I did work on making a database myself, and I must say that querying 100TB fast, let alone storing 100TB of data, is a real problem. Some companies (very few) don't have much choice but to use a DB that works on 100TB. If you do have small data, then you have a lot of options. But if your data is large, then you have very few options. So it is correct to be competing on how fast a DB can query 100TB of data; while at the same time being slow if you have just 10GB of data. Some databases are designed only for large data, and should not be used if your data is small.

doppelganger1|4 years ago

The larger your data, the more that indexing and maintaining them hurt you. This is why they do much better at larger datasets vs small data sets. It’s all about trade offs.
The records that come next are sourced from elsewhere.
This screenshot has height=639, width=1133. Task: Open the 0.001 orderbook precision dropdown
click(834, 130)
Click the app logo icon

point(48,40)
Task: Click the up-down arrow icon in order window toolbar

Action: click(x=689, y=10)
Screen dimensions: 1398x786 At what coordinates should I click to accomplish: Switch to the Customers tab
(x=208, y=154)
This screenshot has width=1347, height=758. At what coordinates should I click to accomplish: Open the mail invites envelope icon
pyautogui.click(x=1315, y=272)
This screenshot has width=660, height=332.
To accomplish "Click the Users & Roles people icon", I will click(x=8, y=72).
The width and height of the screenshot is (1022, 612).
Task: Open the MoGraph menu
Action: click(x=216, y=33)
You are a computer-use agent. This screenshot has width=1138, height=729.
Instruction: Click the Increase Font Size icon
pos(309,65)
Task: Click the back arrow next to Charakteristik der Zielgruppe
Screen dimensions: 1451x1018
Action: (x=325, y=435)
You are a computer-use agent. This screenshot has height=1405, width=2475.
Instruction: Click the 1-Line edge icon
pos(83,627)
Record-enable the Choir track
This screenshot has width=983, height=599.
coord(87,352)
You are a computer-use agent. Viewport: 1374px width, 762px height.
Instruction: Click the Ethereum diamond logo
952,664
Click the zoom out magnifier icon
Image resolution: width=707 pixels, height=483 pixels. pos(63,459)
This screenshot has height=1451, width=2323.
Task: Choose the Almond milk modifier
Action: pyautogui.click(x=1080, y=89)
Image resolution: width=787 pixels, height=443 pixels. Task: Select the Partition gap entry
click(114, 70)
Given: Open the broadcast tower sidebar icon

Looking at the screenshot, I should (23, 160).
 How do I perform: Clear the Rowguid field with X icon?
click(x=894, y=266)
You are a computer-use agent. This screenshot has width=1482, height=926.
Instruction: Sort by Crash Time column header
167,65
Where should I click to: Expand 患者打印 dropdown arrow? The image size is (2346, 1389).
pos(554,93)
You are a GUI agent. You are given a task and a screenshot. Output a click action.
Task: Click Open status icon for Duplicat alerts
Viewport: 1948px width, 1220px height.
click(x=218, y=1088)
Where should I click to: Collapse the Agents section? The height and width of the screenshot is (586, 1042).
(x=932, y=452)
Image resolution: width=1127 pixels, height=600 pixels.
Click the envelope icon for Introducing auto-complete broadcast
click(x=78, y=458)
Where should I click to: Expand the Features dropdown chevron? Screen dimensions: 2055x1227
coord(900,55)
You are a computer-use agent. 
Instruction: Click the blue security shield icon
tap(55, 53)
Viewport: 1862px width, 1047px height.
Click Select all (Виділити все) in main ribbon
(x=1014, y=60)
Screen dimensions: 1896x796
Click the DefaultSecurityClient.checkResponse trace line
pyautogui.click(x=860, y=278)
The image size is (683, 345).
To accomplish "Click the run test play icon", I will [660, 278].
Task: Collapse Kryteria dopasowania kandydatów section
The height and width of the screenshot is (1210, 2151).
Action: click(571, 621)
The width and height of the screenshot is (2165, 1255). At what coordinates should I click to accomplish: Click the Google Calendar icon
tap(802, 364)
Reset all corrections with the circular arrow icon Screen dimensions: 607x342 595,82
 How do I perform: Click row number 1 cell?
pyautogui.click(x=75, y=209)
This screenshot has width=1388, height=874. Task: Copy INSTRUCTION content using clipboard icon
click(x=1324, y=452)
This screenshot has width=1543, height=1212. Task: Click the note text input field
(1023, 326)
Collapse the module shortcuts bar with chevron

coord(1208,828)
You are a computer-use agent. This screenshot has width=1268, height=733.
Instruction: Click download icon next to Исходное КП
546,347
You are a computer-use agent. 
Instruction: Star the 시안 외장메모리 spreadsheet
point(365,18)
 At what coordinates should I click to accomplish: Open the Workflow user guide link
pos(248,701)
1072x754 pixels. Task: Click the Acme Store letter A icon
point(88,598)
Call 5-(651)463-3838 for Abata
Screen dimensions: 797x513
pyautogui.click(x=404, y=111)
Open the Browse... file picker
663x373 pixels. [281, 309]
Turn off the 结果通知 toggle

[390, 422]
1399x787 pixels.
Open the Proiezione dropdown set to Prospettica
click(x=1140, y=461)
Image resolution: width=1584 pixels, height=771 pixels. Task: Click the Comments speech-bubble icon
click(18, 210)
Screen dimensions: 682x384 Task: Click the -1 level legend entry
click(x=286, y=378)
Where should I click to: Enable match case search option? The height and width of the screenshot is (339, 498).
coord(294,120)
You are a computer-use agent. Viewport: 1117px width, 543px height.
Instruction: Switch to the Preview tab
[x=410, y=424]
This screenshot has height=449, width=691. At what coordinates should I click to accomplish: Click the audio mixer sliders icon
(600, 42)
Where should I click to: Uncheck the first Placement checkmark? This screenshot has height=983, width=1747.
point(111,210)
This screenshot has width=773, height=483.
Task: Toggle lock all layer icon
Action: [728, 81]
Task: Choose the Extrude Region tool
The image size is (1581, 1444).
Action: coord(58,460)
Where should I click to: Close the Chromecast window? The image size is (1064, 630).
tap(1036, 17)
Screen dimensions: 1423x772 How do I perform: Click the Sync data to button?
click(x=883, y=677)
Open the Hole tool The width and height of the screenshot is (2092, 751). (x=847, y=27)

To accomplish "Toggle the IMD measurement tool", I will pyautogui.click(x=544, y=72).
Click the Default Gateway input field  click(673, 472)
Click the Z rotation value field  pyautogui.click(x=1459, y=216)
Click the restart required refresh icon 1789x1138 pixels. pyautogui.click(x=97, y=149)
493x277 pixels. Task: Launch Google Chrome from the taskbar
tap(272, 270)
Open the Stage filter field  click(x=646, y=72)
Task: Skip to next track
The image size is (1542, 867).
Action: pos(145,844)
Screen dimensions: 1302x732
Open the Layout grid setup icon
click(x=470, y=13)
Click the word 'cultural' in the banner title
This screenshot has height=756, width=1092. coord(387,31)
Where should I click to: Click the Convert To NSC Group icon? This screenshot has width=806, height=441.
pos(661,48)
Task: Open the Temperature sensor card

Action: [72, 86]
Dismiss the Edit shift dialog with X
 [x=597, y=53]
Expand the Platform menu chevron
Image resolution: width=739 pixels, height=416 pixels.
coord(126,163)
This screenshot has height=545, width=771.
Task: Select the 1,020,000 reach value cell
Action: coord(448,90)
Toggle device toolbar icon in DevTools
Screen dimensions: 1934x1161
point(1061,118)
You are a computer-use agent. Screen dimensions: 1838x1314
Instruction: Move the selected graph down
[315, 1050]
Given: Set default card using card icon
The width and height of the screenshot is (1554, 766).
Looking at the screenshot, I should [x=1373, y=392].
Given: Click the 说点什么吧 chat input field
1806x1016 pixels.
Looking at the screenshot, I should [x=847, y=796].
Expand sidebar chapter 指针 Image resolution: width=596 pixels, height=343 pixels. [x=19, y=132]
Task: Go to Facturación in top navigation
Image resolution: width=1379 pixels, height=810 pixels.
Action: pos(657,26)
To overcome this, they make use of cache and if the small data is frequently accessed, the performance is generally pretty good and acceptable for most use cases.

tshanmu|4 years ago

Resume driven development FTW!

StephenJGL|4 years ago

Very true. You have to understand the actual capabilities and your actual requirements. We work with petabyte size datasets and BigQuery is hard to beat. Our other reporting systems are still all in MySQL though.

autokad|4 years ago

its my experience if its just 10s of GBs then use 'normal' solutions. if TB then spark is great for that. note I have only used DataBricks & Spark, no snowflake.

jeltz|4 years ago

PostgreSQL and MySQL can handle a few TB just fine. It is when you reach over 10TB that you need something else.